There’s so many crises around the world, it can be genuinely difficult to know where to start. In many respects, we’re still recovering from a global financial crisis (and may well be on our way to another one). On a related note, the United States economy is saddled by debt. Medical debt. Credit card debt. Student loan debt. Homeowner debt. Debt, debt, debt. And this is all before we get to the national debt. Guns and school shootings. Opioids. Housing crises. Water crises. Humanitarian crises. It’s a wonder more of us don’t spend our lives in a state of constant crisis—not to mention there’s a mental health crisis facing many Americans.

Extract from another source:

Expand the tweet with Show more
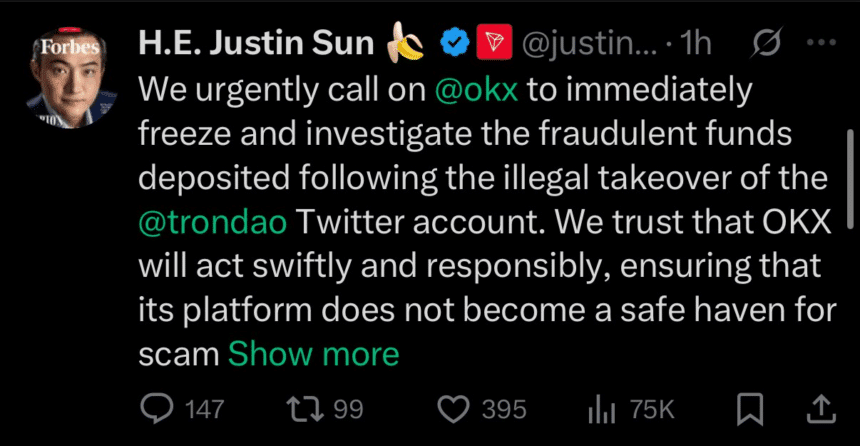 [x=313, y=353]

With so much to worry about, there wouldn’t seem to be much room for anything else, and yet, we still haven’t mentioned potentially the biggest crisis of them all: the climate crisis. I’m not even going to get into the debate about whether or not we’re contributing to climate change. If you choose to ignore an overwhelming consensus within the scientific community, that’s your business. You can decry my liberal bias and skip past this piece, no hurt feelings.

If, like myself, you do accept that we’re hastening the warming of the planet and the degradation of habitats across the globe, then there’s an aspect to global pollution that deserves its fair share of attention. I’m talking about the plastic pollution crisis, especially as it pertains to the world’s oceans.

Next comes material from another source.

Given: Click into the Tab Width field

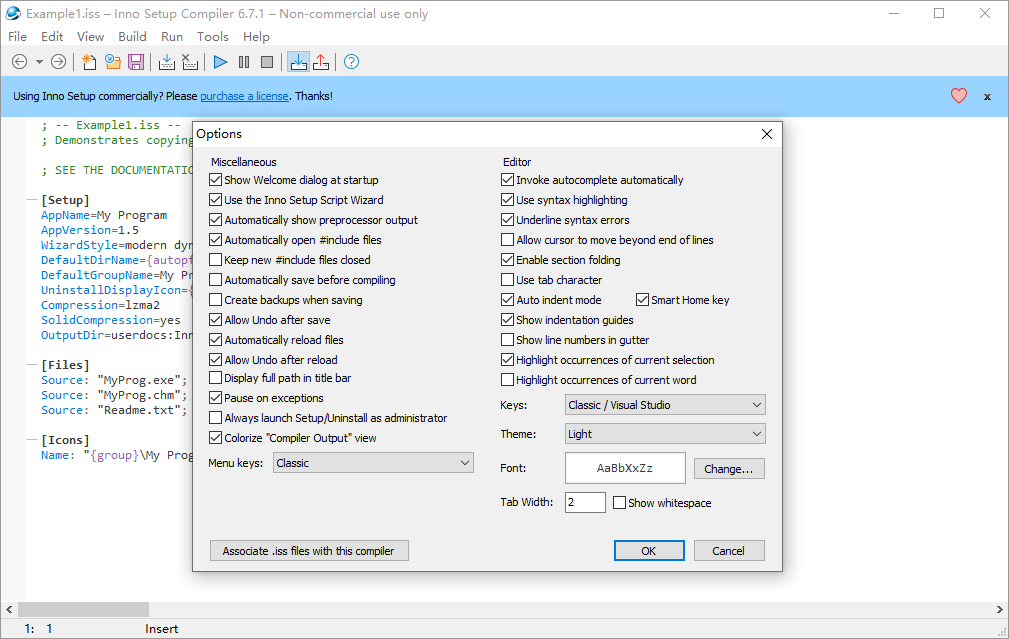Looking at the screenshot, I should 585,502.
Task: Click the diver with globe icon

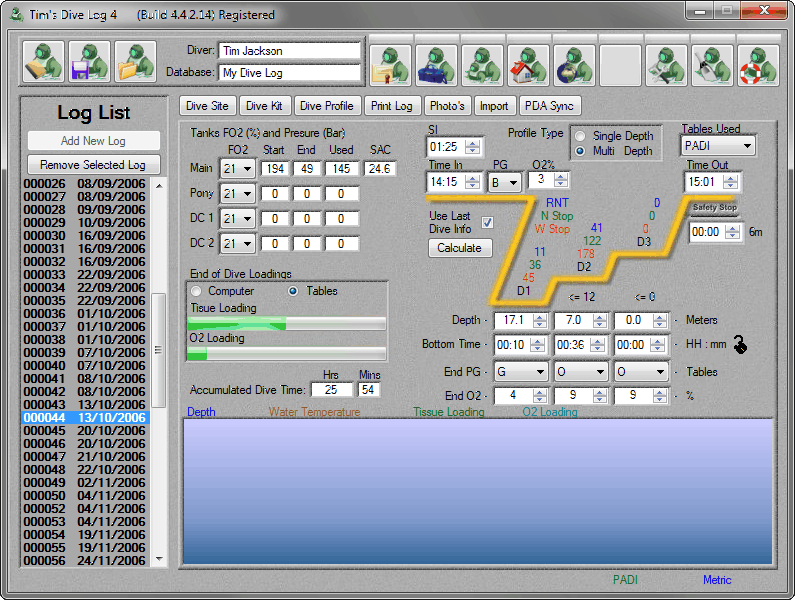Action: [574, 66]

In terms of what we need to do to avert a climate catastrophe—assuming too much damage hasn’t already been done—while not to dismiss recycling and cleaning beaches and rivers and such, it’s clear that these efforts alone will not suffice when addressing this issue. Dame Ellen MacArthur, retired professional yachtswoman and one-time record holder of the fastest solo circumnavigation of the globe, and thus someone very familiar with the seas and their condition, is one of the many voices who recognizes this state of affairs.

In a recent op-ed piece, MacArthur details the gravity of the plastic pollution situation. The reality is indeed grim.

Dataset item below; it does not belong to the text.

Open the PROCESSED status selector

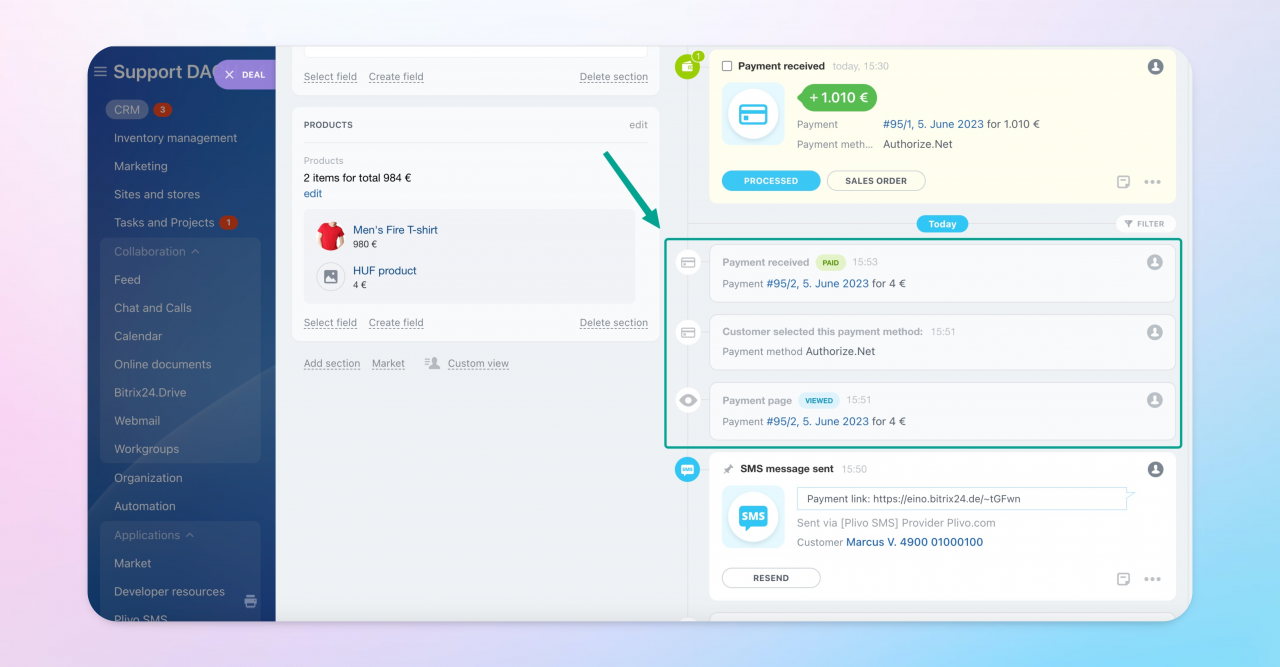click(771, 181)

In the few minutes it will take you to read this article, another five truckloads of plastic will have been dumped in the ocean. The consequences of this are far-reaching, and evidence is growing that people around the world are ingesting microplastics through their food and drinking water. We have reached a point where even the air we breathe can contain plastic, and if we fail to act, there could be more plastic than fish in the ocean by 2050.

“More plastic than fish?” That doesn’t sound particularly appetizing, let alone good for Mother Earth. Nor does ingesting and breathing in plastic sound appealing. However you slice it, the abundance of plastic in our world today is a problem. There are health and fresh water concerns, and not just for fish but other water-dwelling animals and those that prey on contaminated food sources (like us, potentially).

In addition, and if these concerns don’t move you, there’s the matter of the economic waste alongside the physical misuse of resources. As MacArthur explains, citing a report by the World Economic Forum, the global economy loses an estimated $80 billion to $120 billion a year because of plastic waste. That’s a fair bit of cash lost at the expense of plastic pollution.

As MacArthur underscores, we really need to stop plastic at the source. This includes companies changing product design and otherwise producing less plastic. It also involves governments of different scale investing in better plastic collection infrastructure and enacting policies and strategies to specifically curb plastic use. And this is just a start.

What’s paramount at this stage late in the game is, coinciding with the broad scientific consensus on the need to act in response to the global climate crisis, a comprehensive approach to reducing our reliance on plastic. Such a unified front must obviously span nations and fields. MacArthur touts the creation of the New Plastics Economy Global Commitment, an agreement that lists governments, industry groups, NGOs, private investors, universities, and other organizations as signatories. The Chilean, French, and UK governments are included in this group. Coca-Cola, Colgate-Palmolive, H&M, Johnson and Johnson, L’Oréal, Nestlé, PepsiCo, Unilever, and Walmart are members, too, as is the World Wildlife Fund.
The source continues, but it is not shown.